El domingo, 23 de febrero de 2020


EL SÉPTIMO DOMINGO ORDINARIO

(Levítico 19:1-2.17-18; I Corintios 3:16-23; Mateo 5:38-48)

Se considera Abraham Lincoln el presidente estadounidense más cumplido.  Guió la nación por la gravosísima crisis de la guerra civil.  Más impresionante aún lo hizo con un sentido de compasión para sus enemigos.  En los últimos días de la guerra pidió una paz “con la malacia para ninguno y con la caridad para todos”.  No iba a exigir tributo de los derrotados.  Más bien quería ayudarles recuperar sus fuerzas.  Su planteamiento abarcó el mandamiento de Jesús en el evangelio hoy que amemos nuestros enemigos

Para implementar esto hemos de superar el impulso a odiar nuestros enemigos.  Cuando sentimos ofendidos, queremos repagar la injuria con aún más vehemencia.  Por eso las pandillas siguen matando al uno y el otro.  Pero Jesús quiere que sus seguidores se comporten en manera opuesta.  En lugar de maldecir a los enemigos, quiere que recemos por ellos.  Su lógica es clara pero sólo con dificultad se puede poner su mandamiento en práctica.  No obstante Jesús dice que para comprobarnos como hijos de nuestro Padre Dios, tenemos que actuar como Él. Desde que Dios ama a todos proveyendo lluvia y sol tanto a los malos como a los buenos, deberíamos imitar su bondad. 

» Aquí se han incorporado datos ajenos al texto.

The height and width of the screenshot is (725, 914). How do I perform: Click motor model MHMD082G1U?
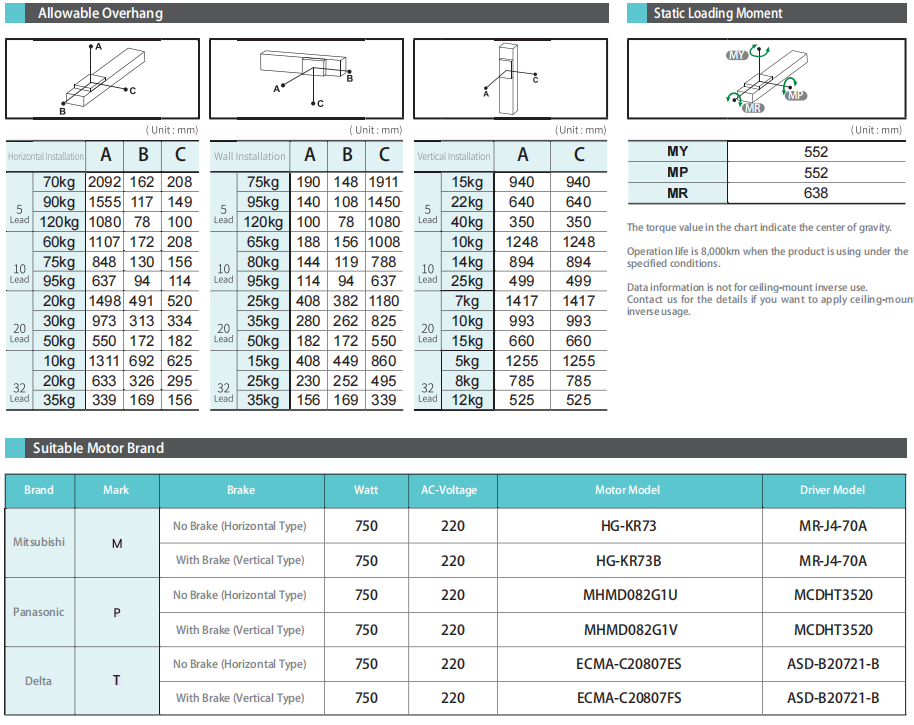pyautogui.click(x=629, y=595)
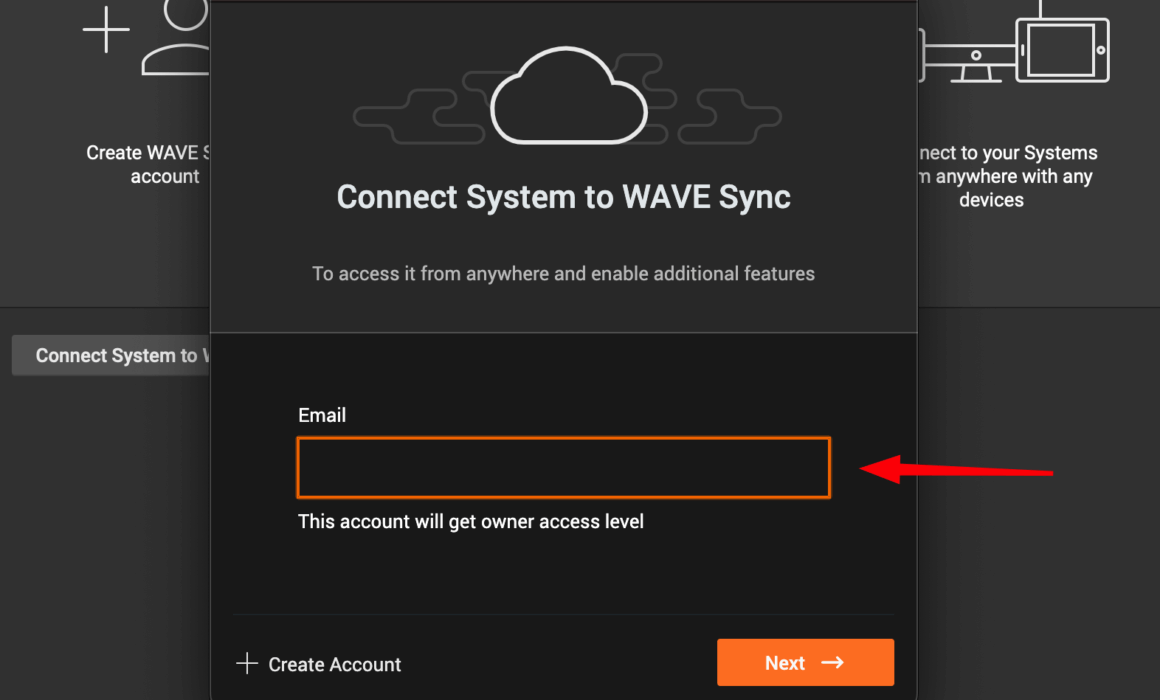Click the plus icon beside Create Account
1160x700 pixels.
point(247,663)
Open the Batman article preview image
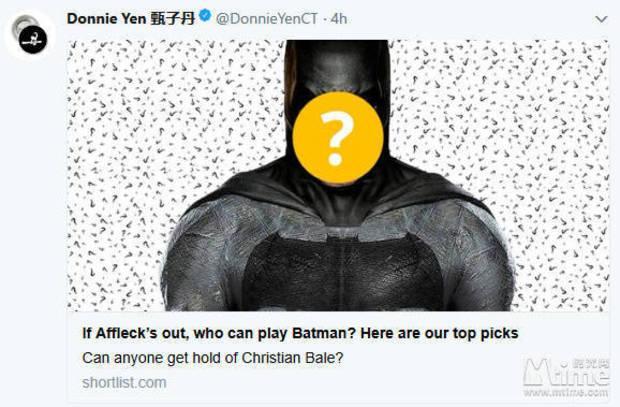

En la primera lectura Dios no describe a sí mismo ni como bondadoso ni como perfecto.  Dice: “’yo soy santo’”.  Podemos preguntar si Jesús está cambiando el atributo más ilustre de Dios Padre de ser santo a ser amador.  Pero cuando averiguamos la cosa, descubrimos que por su santidad Dios ama al pueblo.  Por decir que Dios es santo, significamos que Él es más allá el alcance de la persona humana.  No obstante, Dios entró en una relación con los hombres.  Formó la alianza por la cual Israel prometió guardar su ley y Él protegería al pueblo.  Nunca en la historia se había oído de tal cercanía entre dioses y hombres.  Aquí tenemos la clave para contestar nuestra pregunta.  Pensábamos en la transcendencia en términos del espacio, pero en realidad tiene que ver con la cualidad de la persona.  Dios es transcendente en el sentido que es infinitivamente mejor que cualquier otro.  Nosotros nos hacemos perfectos como Dios cuando imitamos su amor.

Parece bien, pero ¿cómo vamos a asimilar el amor de Dios?  En la segunda lectura san Pablo recuerda a los corintios que son el templo del Espíritu Santo.  También somos nosotros su templo.  Este Espíritu nos capacita a amar aun los enemigos.  Una vez me dijo una mujer cómo su suegra le trataba muy mal.  Entonces la vieja se puso enferma y era la mujer maltratada que la cuidaba.  Se puede hacer este género de bondad con la gracia del Espíritu Santo.

Este miércoles entramos en la temporada de cuaresma.  Deberíamos aprovecharse de estos cuarenta días para asimilar el amor de Dios.  Queremos ayunar un poco, rezar un poco de más, y hacer esfuerzos ayudar a los menos afortunados.  Querría sugerir un ejercicio para aumentar nuestro amor a nuestros enemigos.  Que pensemos en una persona que nos ha hecho mal.  Puede ser la suegra o tal vez una maestra de escuela que no nos trataba justamente.  Recemos por esa persona cada día de la cuaresma.  No rezaremos que toque la lotería sino que venga a conocer la gracia de Dios. Será un ejercicio provechoso tanto por nosotros como por la otra persona.